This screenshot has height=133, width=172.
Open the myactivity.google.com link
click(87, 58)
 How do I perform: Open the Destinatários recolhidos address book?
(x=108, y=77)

---------------

Rewrite the part of the listing that begins with the line containing "How do I perform: Open" and runs through the end of the listing, putting "contact list" in place of "address book" and leaving everything else unchanged.

(Task output)
 How do I perform: Open the Destinatários recolhidos contact list?
(x=108, y=77)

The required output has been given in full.